In a 2016 article in Modern Healthcare, however, Stanford Children’s Health CEO Christopher Dawes said Packard ultimately decided the merger with Children’s was too expensive.

Although Children’s remains separately licensed, its operations are deeply entwined with UC San Francisco. Children’s budget has to be approved by UCSF and by Children’s board, whose members also include UCSF employees. Those employees include Mark Laret, president and CEO of UCSF Health, and Anderson, who, in addition to being president of the two hospitals, is also senior vice president of children’s services for UCSF Health. Children’s Hospital Oakland’s Chief Medical Officer, David Durand, is also employed by UCSF, as is joint Chief Financial Officer Robert Fries. (Chief Operating Officer Richard DeCarlo, another UCSF employee, stepped down in May.)

Some wonder if UCSF’s leadership role in the Oakland hospital’s finances constitutes a conflict of interest.


Although affiliating with UCSF was supposed to improve Children’s Hospital’s finances, it’s not entirely clear whether it has.

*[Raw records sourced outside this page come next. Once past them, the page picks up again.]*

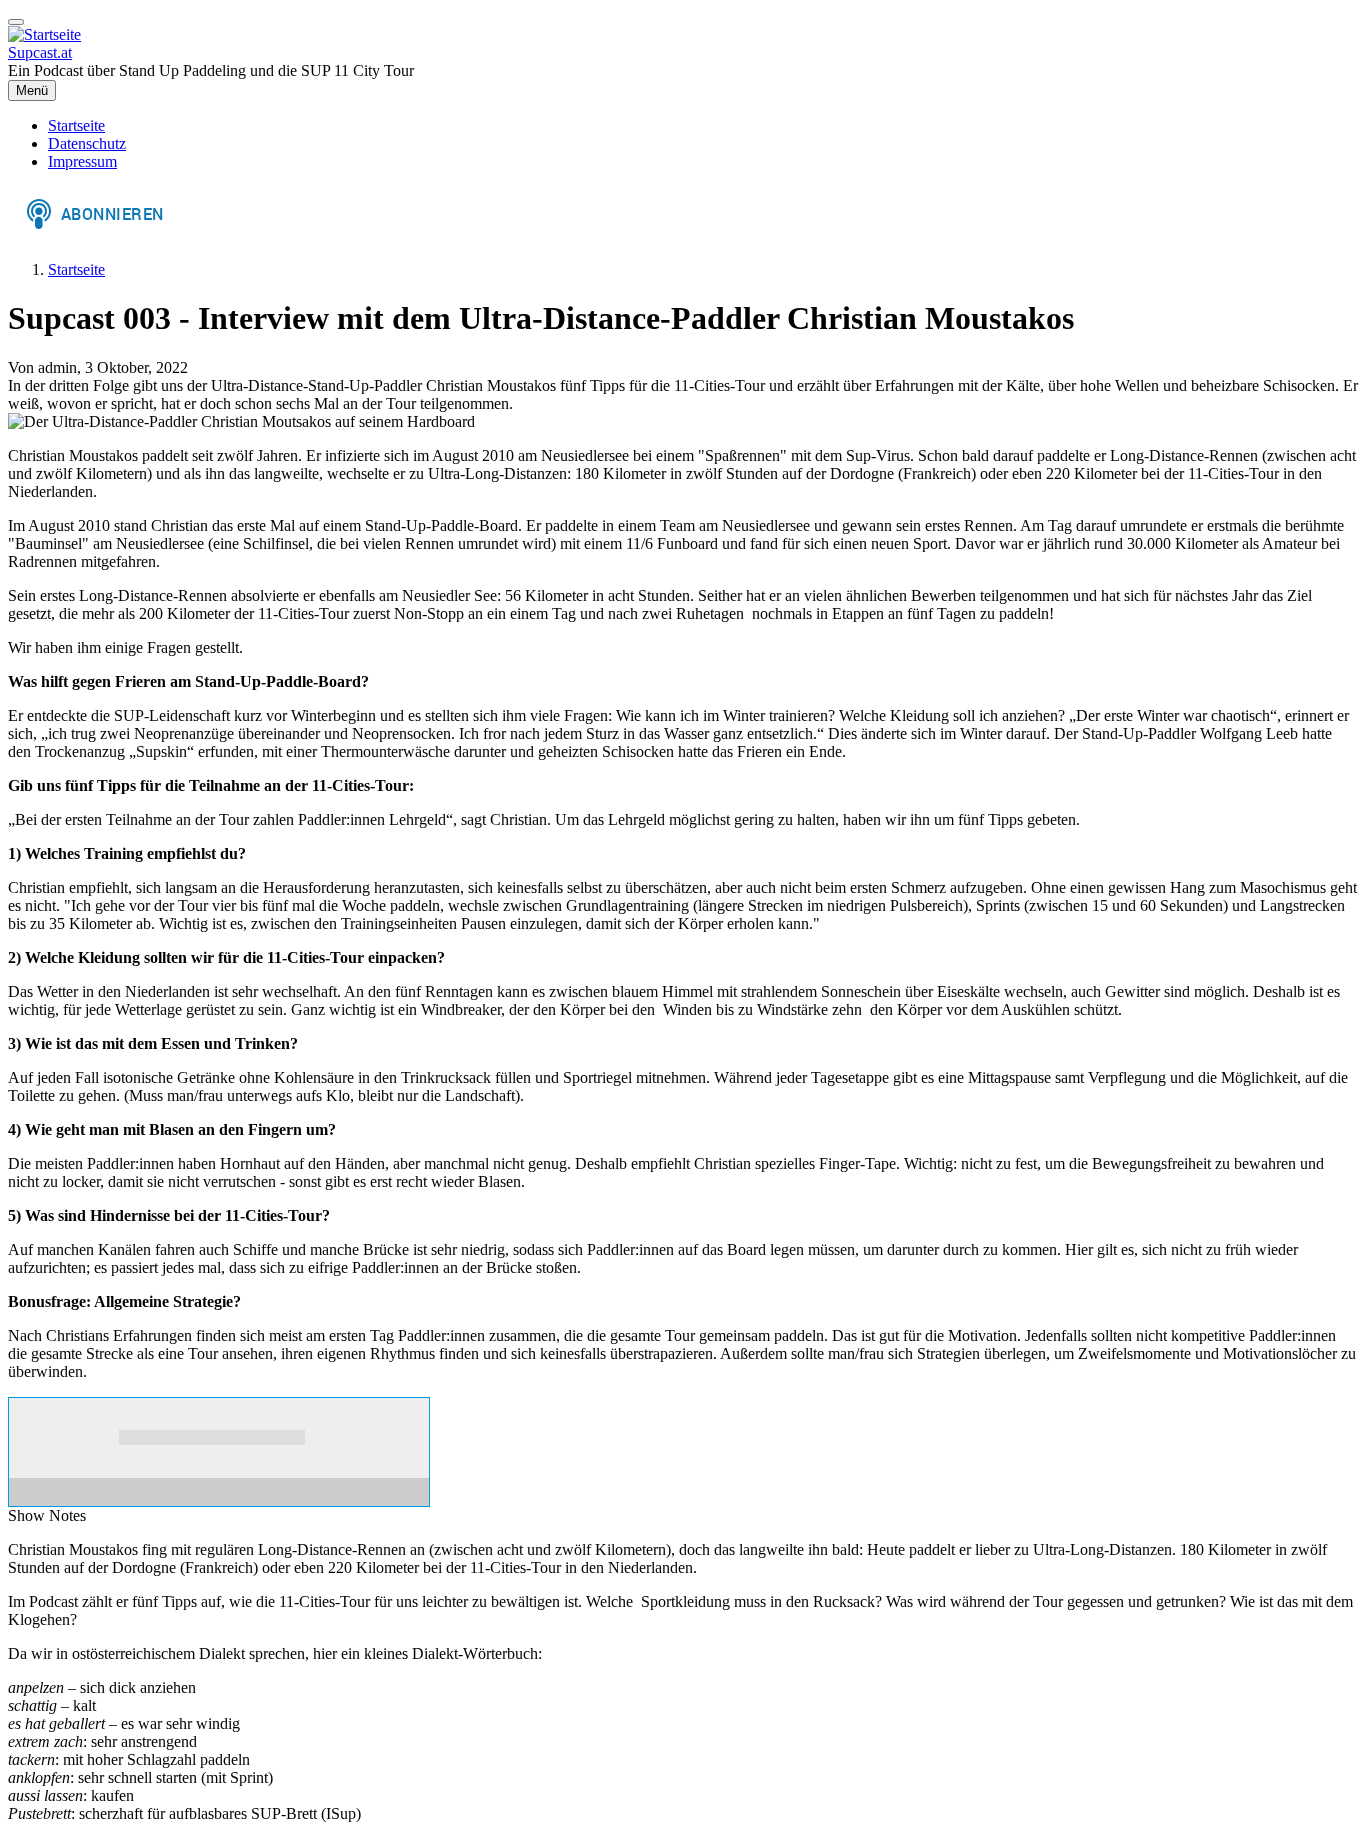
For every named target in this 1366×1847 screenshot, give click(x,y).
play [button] (49, 1438)
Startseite (76, 269)
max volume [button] (400, 1437)
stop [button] (93, 1438)
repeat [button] (212, 1457)
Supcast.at (40, 52)
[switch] (16, 22)
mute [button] (326, 1437)
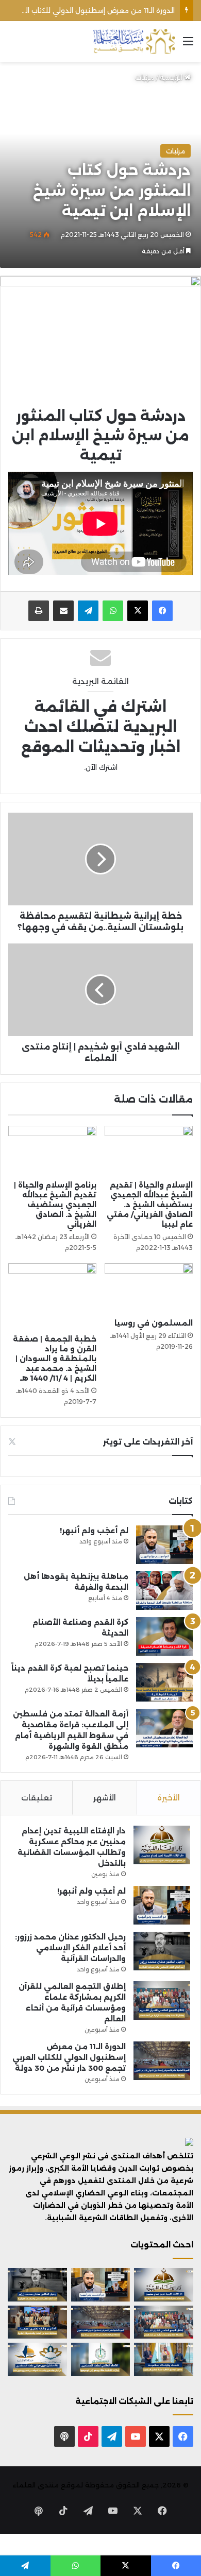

For example, as part of the affiliation, pediatric subspecialty groups in Oakland and San Francisco are combining—a move designed to increase efficiency but, in some cases, appearing to increase costs. “The vision for integration is we have one program delivering essentially the same services in multiple locations by the same team,” explained Durand.

But once the groups integrate, Oakland physicians become part of UCSF faculty, and in some cases this is more expensive. Durand said this has to do with cost structures under the university and differences in overhead, payer rates, and the way cash flows. 

Elliott Vichinsky, division chief of hematology oncology at Children’s Hospital Oakland, said the integration has added an “enormous amount of extra work” to his division. Whereas before certain decisions could be made quickly and efficiently, “now there are layers of people before I can get anything done,” he said.

While acknowledging some of these extra expenses, Durand said the hospital is also purchasing something different from the university—a broader training and research enterprise. “To some extent the cost is different, the revenue is different, the services that we’re contracting with to some extent is substantially different,” he said. “It’s a more nuanced issue than just are we paying some extra level of overhead to the university.”

And Anderson contends that the claim that the affiliation has hurt the Oakland hospital financially is “a complete myth.”

“Oakland as a freestanding campus would have been in even deeper fiscal crises if it hadn’t been for the affiliation,” he argued. He said UCSF helped bring in monies that Oakland wouldn’t have received otherwise, including through philanthropy and “intergovernmental transfers.”

“There is indeed strength in scale,” he said.

But by its own numbers, the Oakland hospital has had larger deficits since the affiliation. For example, with the exception of fiscal year 2015, when there was a surplus of $56.1 million, every year since the affiliation has shown a net loss. In calendar year 2014, that amounted to $11.3 million, in fiscal year 2016 it leaped to $72.7 million, and in the first three months of fiscal year 2017 (from July to September in 2016), the loss from operations was $11.4 million.

Before the affiliation, from 2011 to 2013, the hospital showed surpluses. (Although in 2008 the hospital laid off 84 medical staffers as a result of $60 million in losses, according to the San Francisco Chronicle.)